Task statement: Can you format every line of the rows below as a JSON list of strings, one string per line, with blank lines omitted?

* * * * * * * * *

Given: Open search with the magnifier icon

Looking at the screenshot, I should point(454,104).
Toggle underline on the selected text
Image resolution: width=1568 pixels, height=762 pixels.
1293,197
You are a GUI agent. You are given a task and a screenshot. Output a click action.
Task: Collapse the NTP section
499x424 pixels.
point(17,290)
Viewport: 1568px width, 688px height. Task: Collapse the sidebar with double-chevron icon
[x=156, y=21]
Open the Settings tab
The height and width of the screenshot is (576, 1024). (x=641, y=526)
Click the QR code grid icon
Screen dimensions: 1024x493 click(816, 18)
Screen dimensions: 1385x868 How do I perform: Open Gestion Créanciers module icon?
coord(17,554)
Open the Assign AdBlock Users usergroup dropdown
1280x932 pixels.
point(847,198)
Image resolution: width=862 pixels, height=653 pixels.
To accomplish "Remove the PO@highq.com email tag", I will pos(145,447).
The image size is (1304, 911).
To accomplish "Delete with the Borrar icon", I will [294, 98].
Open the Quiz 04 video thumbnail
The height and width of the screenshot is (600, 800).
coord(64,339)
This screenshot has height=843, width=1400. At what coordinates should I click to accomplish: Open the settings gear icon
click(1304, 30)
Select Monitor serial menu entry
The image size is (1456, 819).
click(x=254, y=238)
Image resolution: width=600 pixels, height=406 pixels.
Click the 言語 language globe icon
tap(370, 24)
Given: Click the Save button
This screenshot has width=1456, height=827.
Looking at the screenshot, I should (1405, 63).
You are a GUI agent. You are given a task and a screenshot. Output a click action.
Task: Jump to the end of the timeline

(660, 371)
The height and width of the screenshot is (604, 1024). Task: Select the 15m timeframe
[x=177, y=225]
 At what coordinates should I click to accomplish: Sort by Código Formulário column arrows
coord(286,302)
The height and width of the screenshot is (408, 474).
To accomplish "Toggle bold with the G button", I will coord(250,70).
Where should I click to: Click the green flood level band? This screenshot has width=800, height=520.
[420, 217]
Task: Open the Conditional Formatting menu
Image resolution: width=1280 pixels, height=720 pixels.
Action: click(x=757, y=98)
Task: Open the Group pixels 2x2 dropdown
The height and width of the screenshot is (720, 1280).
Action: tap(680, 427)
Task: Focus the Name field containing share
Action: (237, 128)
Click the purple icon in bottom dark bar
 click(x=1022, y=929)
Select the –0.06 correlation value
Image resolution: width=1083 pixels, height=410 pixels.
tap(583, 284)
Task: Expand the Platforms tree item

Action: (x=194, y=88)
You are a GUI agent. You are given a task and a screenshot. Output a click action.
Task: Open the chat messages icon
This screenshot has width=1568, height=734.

* * * * * * * * *

Task answer:
[
  "Given: Open search with the magnifier icon",
  "Looking at the screenshot, I should point(454,104).",
  "Toggle underline on the selected text",
  "Image resolution: width=1568 pixels, height=762 pixels.",
  "1293,197",
  "You are a GUI agent. You are given a task and a screenshot. Output a click action.",
  "Task: Collapse the NTP section",
  "499x424 pixels.",
  "point(17,290)",
  "Viewport: 1568px width, 688px height. Task: Collapse the sidebar with double-chevron icon",
  "[x=156, y=21]",
  "Open the Settings tab",
  "The height and width of the screenshot is (576, 1024). (x=641, y=526)",
  "Click the QR code grid icon",
  "Screen dimensions: 1024x493 click(816, 18)",
  "Screen dimensions: 1385x868 How do I perform: Open Gestion Créanciers module icon?",
  "coord(17,554)",
  "Open the Assign AdBlock Users usergroup dropdown",
  "1280x932 pixels.",
  "point(847,198)",
  "Image resolution: width=862 pixels, height=653 pixels.",
  "To accomplish \"Remove the PO@highq.com email tag\", I will pos(145,447).",
  "The image size is (1304, 911).",
  "To accomplish \"Delete with the Borrar icon\", I will [294, 98].",
  "Open the Quiz 04 video thumbnail",
  "The height and width of the screenshot is (600, 800).",
  "coord(64,339)",
  "This screenshot has height=843, width=1400. At what coordinates should I click to accomplish: Open the settings gear icon",
  "click(1304, 30)",
  "Select Monitor serial menu entry",
  "The image size is (1456, 819).",
  "click(x=254, y=238)",
  "Image resolution: width=600 pixels, height=406 pixels.",
  "Click the 言語 language globe icon",
  "tap(370, 24)",
  "Given: Click the Save button",
  "This screenshot has width=1456, height=827.",
  "Looking at the screenshot, I should (1405, 63).",
  "You are a GUI agent. You are given a task and a screenshot. Output a click action.",
  "Task: Jump to the end of the timeline",
  "(660, 371)",
  "The height and width of the screenshot is (604, 1024). Task: Select the 15m timeframe",
  "[x=177, y=225]",
  " At what coordinates should I click to accomplish: Sort by Código Formulário column arrows",
  "coord(286,302)",
  "The height and width of the screenshot is (408, 474).",
  "To accomplish \"Toggle bold with the G button\", I will coord(250,70).",
  "Where should I click to: Click the green flood level band? This screenshot has width=800, height=520.",
  "[420, 217]",
  "Task: Open the Conditional Formatting menu",
  "Image resolution: width=1280 pixels, height=720 pixels.",
  "Action: click(x=757, y=98)",
  "Task: Open the Group pixels 2x2 dropdown",
  "The height and width of the screenshot is (720, 1280).",
  "Action: tap(680, 427)",
  "Task: Focus the Name field containing share",
  "Action: (237, 128)",
  "Click the purple icon in bottom dark bar",
  " click(x=1022, y=929)",
  "Select the –0.06 correlation value",
  "Image resolution: width=1083 pixels, height=410 pixels.",
  "tap(583, 284)",
  "Task: Expand the Platforms tree item",
  "Action: (x=194, y=88)",
  "You are a GUI agent. You are given a task and a screenshot. Output a click action.",
  "Task: Open the chat messages icon",
  "This screenshot has width=1568, height=734."
]